BEGIN Records
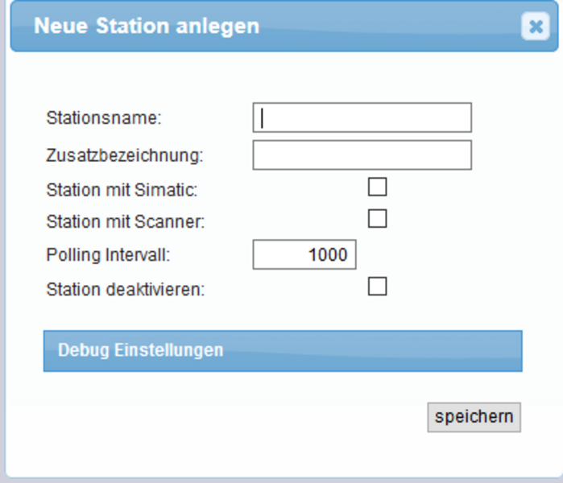563x483 pixels.
Task: Select the Station mit Scanner label
Action: coord(126,221)
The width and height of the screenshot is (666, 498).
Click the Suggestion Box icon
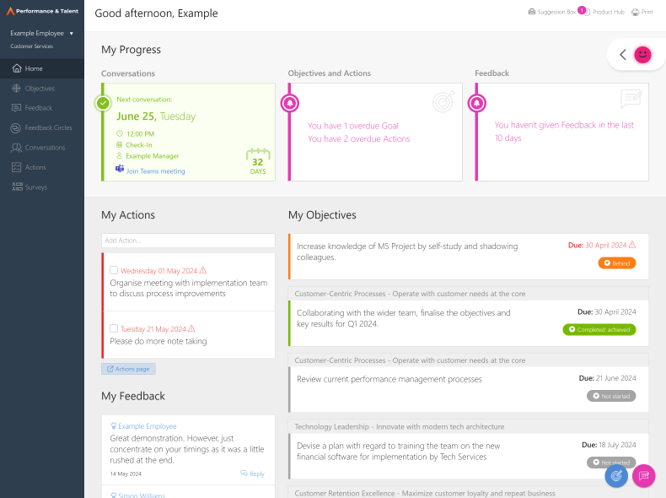(x=532, y=13)
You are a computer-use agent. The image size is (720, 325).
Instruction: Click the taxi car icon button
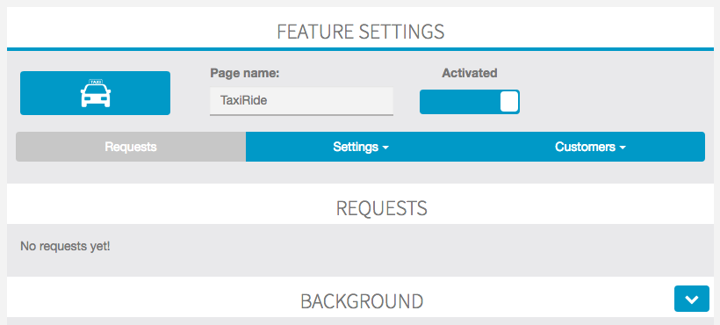coord(95,93)
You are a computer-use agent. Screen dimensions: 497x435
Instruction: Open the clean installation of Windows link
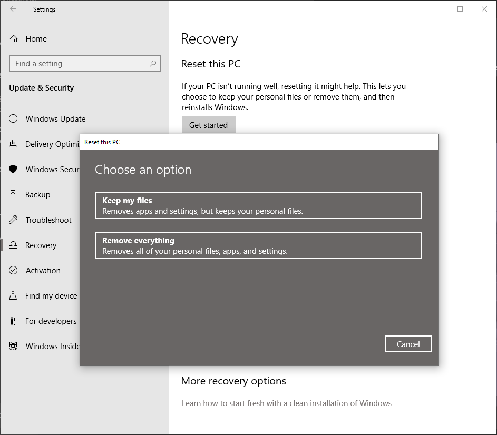(286, 403)
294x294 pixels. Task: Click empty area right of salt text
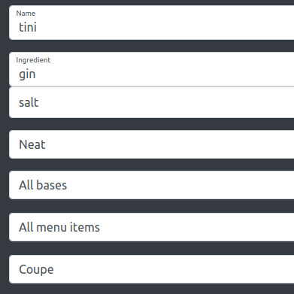tap(165, 102)
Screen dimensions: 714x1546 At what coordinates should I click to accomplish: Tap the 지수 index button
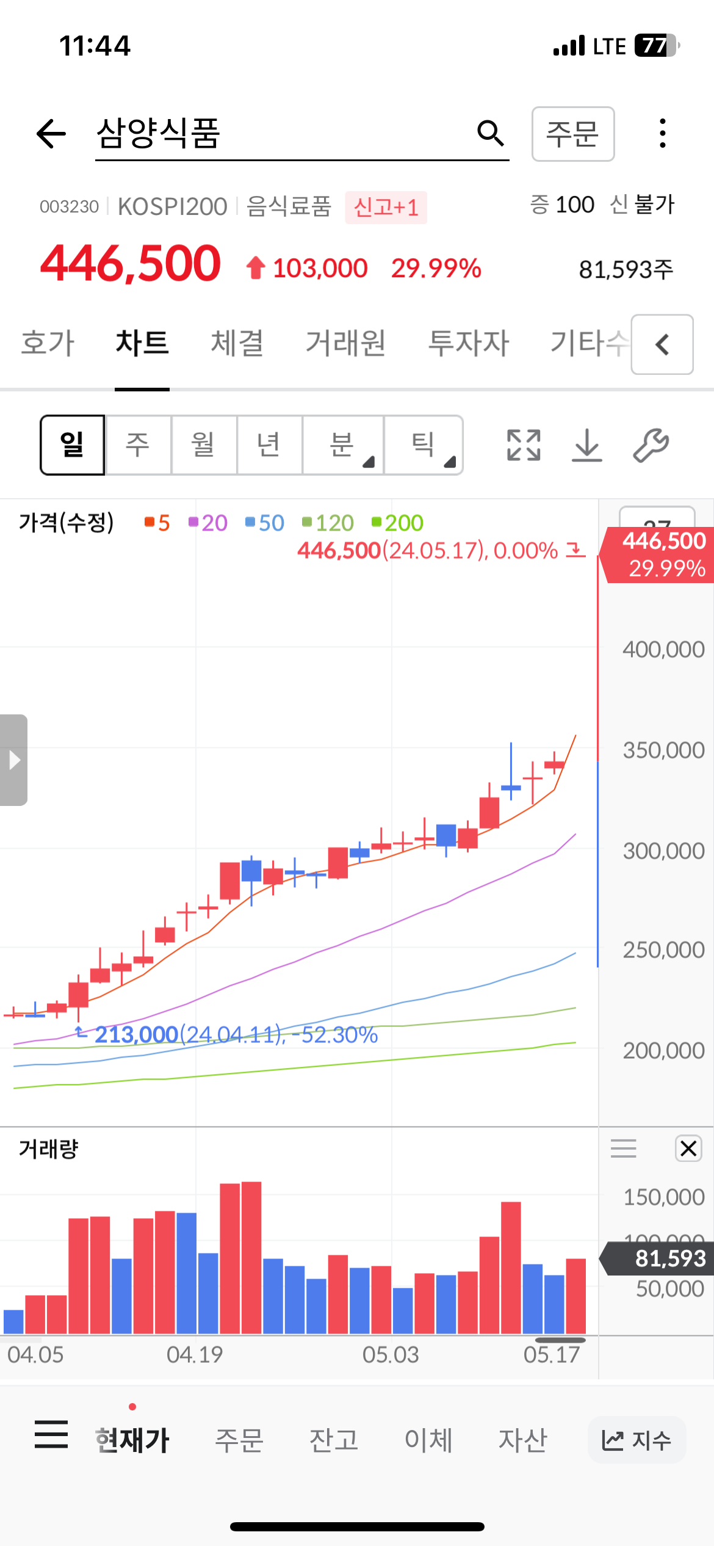coord(636,1440)
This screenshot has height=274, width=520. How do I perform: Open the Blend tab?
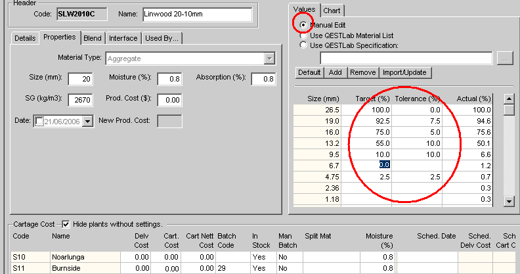pyautogui.click(x=92, y=38)
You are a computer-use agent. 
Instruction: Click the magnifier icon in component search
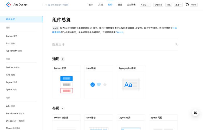(176, 44)
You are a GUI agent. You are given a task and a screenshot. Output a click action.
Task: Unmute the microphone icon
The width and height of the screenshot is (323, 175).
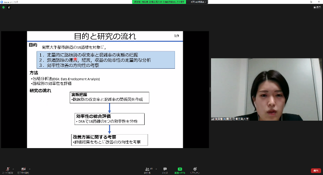[x=8, y=169]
END Records
Problem to solve: Filter the records above down to the lines containing "computer".

Task solution:
You are a computer-use agent. The image size is (720, 325).
You are a computer-use agent. Screen dimensions: 497x435
You are a computer-use agent. 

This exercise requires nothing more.